__AIM OF THE EXERCISE__. Reproduce the listing below verbatim, starting with its first line and continuing through the line that contains "click(x=172, y=130)", including both.

__DATA FOR THE TASK__.
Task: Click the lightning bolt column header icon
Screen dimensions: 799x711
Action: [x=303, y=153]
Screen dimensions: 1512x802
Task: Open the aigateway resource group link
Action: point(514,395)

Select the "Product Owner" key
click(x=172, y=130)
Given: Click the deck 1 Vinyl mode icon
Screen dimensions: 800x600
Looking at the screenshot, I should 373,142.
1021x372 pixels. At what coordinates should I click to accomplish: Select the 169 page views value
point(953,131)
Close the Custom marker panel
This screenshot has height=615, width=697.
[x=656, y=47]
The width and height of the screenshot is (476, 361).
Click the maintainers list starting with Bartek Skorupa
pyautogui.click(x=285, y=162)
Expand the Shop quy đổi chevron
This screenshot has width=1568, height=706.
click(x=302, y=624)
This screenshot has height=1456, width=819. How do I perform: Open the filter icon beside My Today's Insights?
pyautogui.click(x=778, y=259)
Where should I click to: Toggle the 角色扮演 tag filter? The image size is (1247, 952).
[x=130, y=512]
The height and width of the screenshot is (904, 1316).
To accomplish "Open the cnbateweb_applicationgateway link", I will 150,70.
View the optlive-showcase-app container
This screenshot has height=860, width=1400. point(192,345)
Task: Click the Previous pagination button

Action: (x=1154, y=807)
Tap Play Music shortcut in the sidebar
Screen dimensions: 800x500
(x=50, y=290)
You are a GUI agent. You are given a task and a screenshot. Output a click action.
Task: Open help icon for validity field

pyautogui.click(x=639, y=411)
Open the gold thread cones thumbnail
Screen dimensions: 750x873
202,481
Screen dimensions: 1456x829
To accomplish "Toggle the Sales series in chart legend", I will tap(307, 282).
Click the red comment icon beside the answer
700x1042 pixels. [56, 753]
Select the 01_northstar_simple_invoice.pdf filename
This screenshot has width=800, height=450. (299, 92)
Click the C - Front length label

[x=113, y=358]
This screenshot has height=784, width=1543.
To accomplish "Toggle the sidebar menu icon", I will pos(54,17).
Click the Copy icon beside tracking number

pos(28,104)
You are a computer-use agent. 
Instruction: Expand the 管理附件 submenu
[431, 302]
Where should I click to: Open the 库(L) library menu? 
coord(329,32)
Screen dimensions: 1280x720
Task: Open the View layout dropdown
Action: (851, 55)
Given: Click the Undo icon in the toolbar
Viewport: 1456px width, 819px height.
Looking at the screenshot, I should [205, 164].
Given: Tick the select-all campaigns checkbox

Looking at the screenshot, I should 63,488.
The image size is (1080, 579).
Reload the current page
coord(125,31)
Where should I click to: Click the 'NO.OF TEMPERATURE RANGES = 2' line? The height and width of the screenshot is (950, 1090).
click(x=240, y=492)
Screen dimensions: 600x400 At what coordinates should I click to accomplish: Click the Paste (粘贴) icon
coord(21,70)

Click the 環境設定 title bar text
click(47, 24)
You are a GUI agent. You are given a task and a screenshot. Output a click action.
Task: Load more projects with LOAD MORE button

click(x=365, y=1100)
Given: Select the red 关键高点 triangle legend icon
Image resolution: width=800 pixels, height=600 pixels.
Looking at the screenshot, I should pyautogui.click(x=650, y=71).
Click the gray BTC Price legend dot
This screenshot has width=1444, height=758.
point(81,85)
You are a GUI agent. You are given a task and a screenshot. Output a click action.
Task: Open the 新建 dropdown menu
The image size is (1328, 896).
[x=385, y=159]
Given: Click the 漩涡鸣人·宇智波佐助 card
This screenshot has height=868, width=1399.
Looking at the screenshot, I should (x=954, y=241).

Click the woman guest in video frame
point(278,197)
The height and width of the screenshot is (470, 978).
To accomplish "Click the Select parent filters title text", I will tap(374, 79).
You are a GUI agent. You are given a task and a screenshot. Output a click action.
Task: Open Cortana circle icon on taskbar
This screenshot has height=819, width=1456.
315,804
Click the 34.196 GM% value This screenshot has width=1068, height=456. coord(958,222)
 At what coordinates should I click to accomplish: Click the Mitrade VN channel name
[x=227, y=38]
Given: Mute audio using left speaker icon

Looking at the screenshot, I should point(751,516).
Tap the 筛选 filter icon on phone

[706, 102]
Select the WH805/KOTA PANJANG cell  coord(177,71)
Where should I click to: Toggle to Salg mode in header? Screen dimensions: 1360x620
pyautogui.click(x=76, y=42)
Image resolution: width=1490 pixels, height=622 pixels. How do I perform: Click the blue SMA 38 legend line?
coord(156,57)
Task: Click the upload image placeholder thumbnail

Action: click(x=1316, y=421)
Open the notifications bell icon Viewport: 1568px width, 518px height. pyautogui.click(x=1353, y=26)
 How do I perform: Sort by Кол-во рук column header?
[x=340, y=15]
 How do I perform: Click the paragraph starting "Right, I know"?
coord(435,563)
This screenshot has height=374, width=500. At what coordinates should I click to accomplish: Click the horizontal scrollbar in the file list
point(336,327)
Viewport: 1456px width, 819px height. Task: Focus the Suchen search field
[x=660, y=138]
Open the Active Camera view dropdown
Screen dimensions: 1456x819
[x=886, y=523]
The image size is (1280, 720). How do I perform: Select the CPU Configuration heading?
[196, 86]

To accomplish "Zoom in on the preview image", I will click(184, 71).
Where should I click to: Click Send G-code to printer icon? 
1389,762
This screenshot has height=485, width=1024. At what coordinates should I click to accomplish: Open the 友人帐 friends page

__SOLUTION__.
Task: Click the lightning bolt column header icon
Screen dimensions: 799x711
Action: [x=303, y=153]
Screen dimensions: 1512x802
Task: Open the aigateway resource group link
Action: point(514,395)

Select the "Product Owner" key
click(x=172, y=130)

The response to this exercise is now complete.